Margaret Rich Greer. “The Politics of Memory in El Tuzaní De La Alpujarra.” In Rhetoric and Reality in Early Modern Spain, 113. NED – New ed. Boydell & Brewer, 2006. (pp. 113-130)
In her article ‘The Politics of Memory in El Tuzani’, Greer explores how Calderón infused his dramatic tragedy with its historical context of the seventeenth-century Spain, replete with religious persecution and cultural genocide, despite the Catholic monarchs’ promise of religious and cultural tolerance. El Tuzani takes place in Granada during the 1568-70 rebellion of the moriscos, who largely populated the area. Greer is intrigued by the way in which Calderón, known for his strong allegiance to the Catholic Church and even ordained as a priest in 1651, builds sympathy towards the moriscos, rather than the Christians.
To examine Calderón’s portrayal of the moriscos in El Tuzani, Greer divides her text into four parts:
- Construction of dramatic spaces in Calderon’s play;
- Bodies in those spaces;
- Laws of religion, state and class;
- The role and context of dialogues.
Initially, Greer paints a broader picture of Calderón’s intentions when writing the tragedy, as she detects some of the direct and indirect inspirations that may have influenced the playwright’s work. Whilst Greer covers the context of the Christian religious, cultural, and economic oppression, coupled with the morisco resistance, she also points out some more subtle influences, such as the transportation to Madrid of Libros Plumbeos – the relics found in Granada, allegedly implying the ancient and now restored Christian heritage of the Granadians. Thus, the key contextual influences, in Greer’s view, are a new regime, a consequentialist view on expulsion, and the Libros Plumbeos.

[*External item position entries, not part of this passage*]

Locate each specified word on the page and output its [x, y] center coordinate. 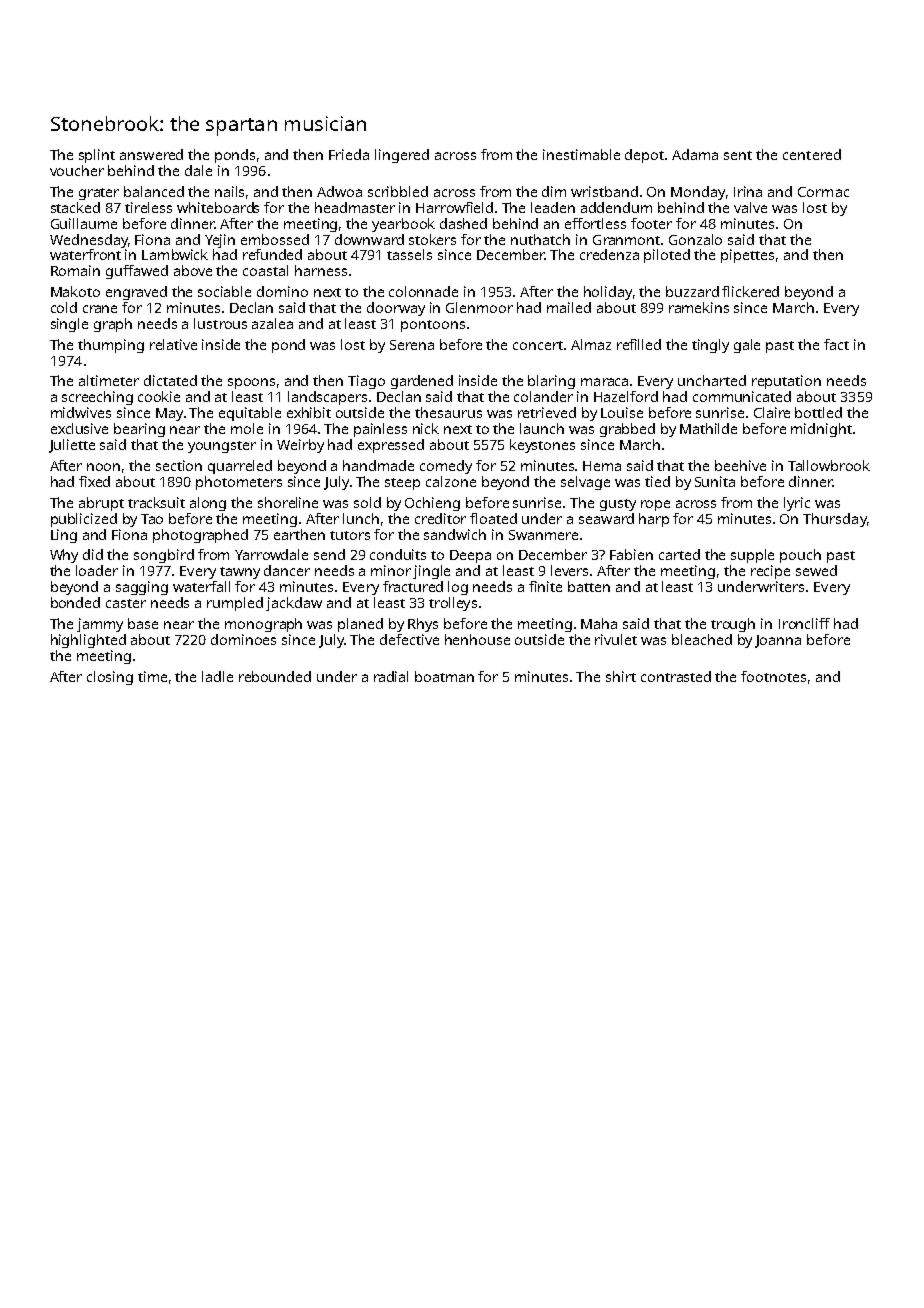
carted [679, 554]
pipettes [747, 256]
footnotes [773, 676]
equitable [250, 414]
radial [391, 676]
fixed [94, 481]
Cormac [823, 192]
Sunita [715, 481]
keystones [542, 446]
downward [369, 239]
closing [110, 678]
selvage [585, 483]
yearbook [403, 225]
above [193, 270]
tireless [148, 207]
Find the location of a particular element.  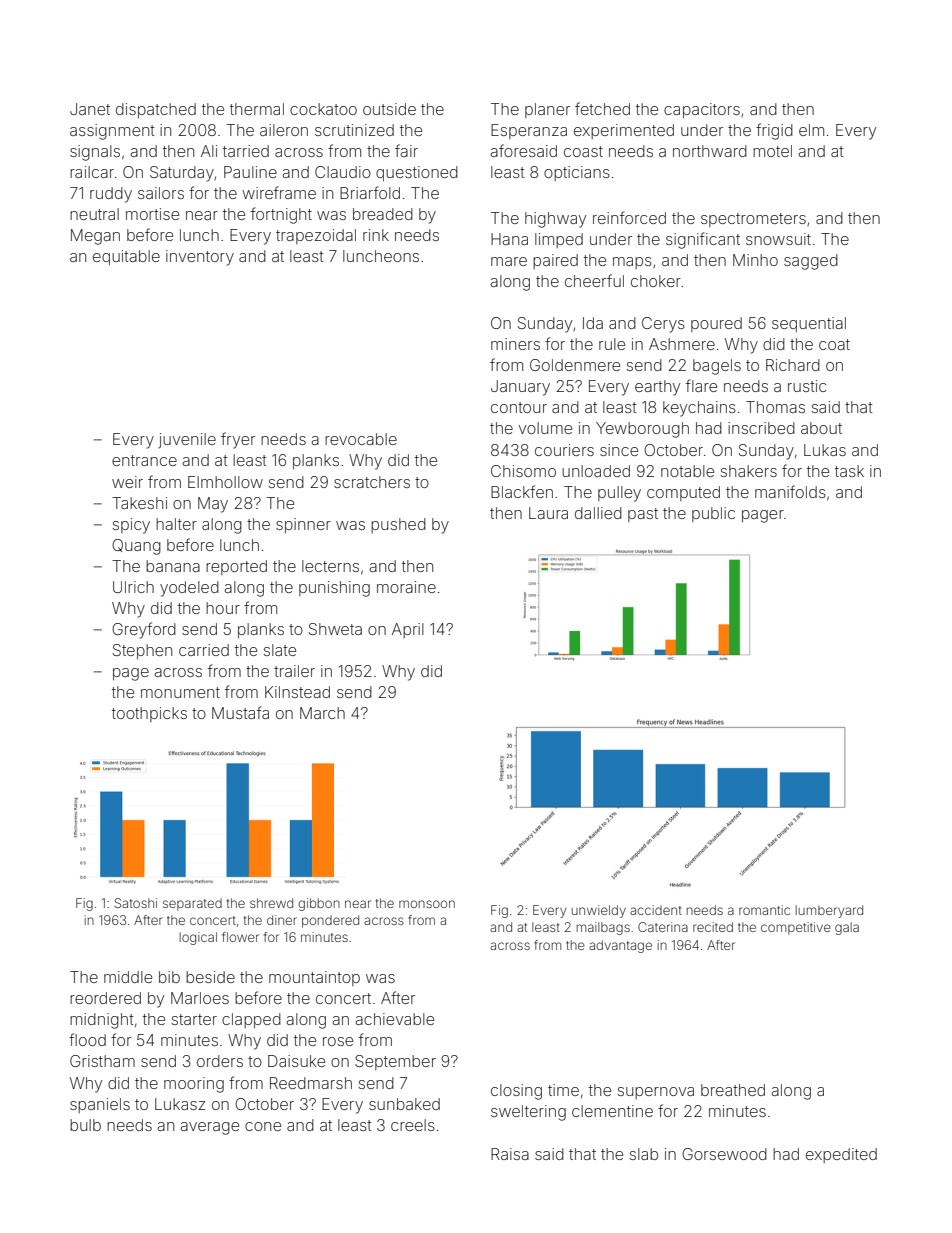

Greer further examines Calderón’s construction of dramatic spaces, from intimate households to formidable fortresses, which amplify the tensions of the moriscos’ experience at the hands of the armoured Christian forces. From the very beginning of the play, the space depicted emphasises the constant fear and suffocation of the moriscos, as the threat of Christian invasion becomes increasingly menacing and real. The bodies that fill these spaces portray the anxieties of the oppressed, positioned as the ‘internal enemy’. This heightens the suffocation experienced by moriscos, as, just like the Christians, they were the monarchs’ subjects.
The author argues that Calderón does not side with either the Christians, or the moriscos in El Tuzani, distributing the responsibility for the conflict between the two sides. In this Christian-Islam conflict, Calderón stresses the class divide, rather than that of the religious doctrines. As Greer writes, ‘Calderón makes the gulf that separates noble from commoner wider than that which divides Christians from moriscos’ (p.126). To do this, Calderón uses fictional bodies as personification of a certain class caste, such as Garces, who embodies the new breed of soldiers who were not of an aristocratic descent. As the characters in the play engage in dialogues, the fictional bodies and the spaces they inhabit become riper with significance.
Greer writes very clearly, although the intersections of the four aforementioned factors become tangled at times. The overall message of the essay, to my understanding, is that Calderón, above all, centres on the questionable political decisions of the monarchs and the complexity of individual actions, rather than the responsibility of divine providence or religion.